But I get ahead of myself.

On a number of street blades on corners near SE 28th and Stark, and a little north and a little east of this, you will see this topping them:


A lot of people know about it, but a lot don't, and I see the questions about them, so I figured I'd leave this here to be found.

It's an unusual design. The gentleman's photo, the unfamiliar script, the lifespan meted in one set of numbers on one side and another set, with seven years' difference, on the other. I'll tell you a little about that, now. For the back story, one can check out this Wikipedia page on Mulugeta Seraw; if you don't go there, understand this much: on a night in 1988, on SE 31st Avenue between Stark and Burnside, three local white supremacist skinheads affiliated with the White Aryan Resistance and another group called East Side White Pride encountered the then-28-year-old man and, indicting him on being African and an immigrant, beat him to death with a baseball bat, because amongst white supremacists this amounts to a capital crime.
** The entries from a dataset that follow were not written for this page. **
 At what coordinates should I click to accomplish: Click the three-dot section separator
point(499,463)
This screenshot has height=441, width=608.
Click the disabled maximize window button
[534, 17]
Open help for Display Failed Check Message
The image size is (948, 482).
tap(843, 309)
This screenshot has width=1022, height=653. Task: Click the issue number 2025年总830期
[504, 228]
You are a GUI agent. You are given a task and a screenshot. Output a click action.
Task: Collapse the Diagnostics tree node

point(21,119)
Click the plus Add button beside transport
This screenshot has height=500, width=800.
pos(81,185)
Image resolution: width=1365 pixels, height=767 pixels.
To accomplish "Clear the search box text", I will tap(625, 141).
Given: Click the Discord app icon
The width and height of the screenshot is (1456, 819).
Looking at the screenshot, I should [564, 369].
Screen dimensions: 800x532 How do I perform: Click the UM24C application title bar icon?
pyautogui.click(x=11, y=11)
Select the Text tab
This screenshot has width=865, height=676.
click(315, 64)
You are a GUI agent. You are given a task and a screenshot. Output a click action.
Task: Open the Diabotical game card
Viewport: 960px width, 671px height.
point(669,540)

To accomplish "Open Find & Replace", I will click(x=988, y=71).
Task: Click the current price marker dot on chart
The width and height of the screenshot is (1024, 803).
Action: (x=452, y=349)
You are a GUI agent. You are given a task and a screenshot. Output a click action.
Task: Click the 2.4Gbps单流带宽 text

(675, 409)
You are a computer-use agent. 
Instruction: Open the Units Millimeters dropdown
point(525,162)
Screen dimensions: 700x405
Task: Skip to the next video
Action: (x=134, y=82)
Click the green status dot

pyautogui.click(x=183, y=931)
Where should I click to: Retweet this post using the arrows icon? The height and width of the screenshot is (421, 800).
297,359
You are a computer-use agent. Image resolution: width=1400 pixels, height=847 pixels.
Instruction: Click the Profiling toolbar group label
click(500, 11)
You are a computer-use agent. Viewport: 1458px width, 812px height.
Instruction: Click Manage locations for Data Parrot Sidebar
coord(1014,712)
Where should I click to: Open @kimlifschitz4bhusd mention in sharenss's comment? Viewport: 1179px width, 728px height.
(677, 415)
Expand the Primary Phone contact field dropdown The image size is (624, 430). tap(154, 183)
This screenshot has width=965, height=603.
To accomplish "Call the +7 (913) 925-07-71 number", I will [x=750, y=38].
The top of display is a cameo depiction of Mulugeta Seraw, which should be an obvious point. His name is rendered in the Amharic language in the Ge'ez script which is the lingua franca of the Ethiopian nation and its graphic method of expression, respectively. The difference in the years comes from the fact that, in Ethiopia, they reckon years a little differently; there is a seven years' difference. Mr. Seraw was born in 1960 by our calendar but 1953 by the Ethiopian one.

So it's a memorial to Mulugeta Seraw in the area which he was murdered, an attempt to never forget what happened and also a way to remember why. These are battles which we still fight today and are still waging. Strangely, there are those amongst us who still insist that this is the proper way to treat other human beings, and so the reminders must persist.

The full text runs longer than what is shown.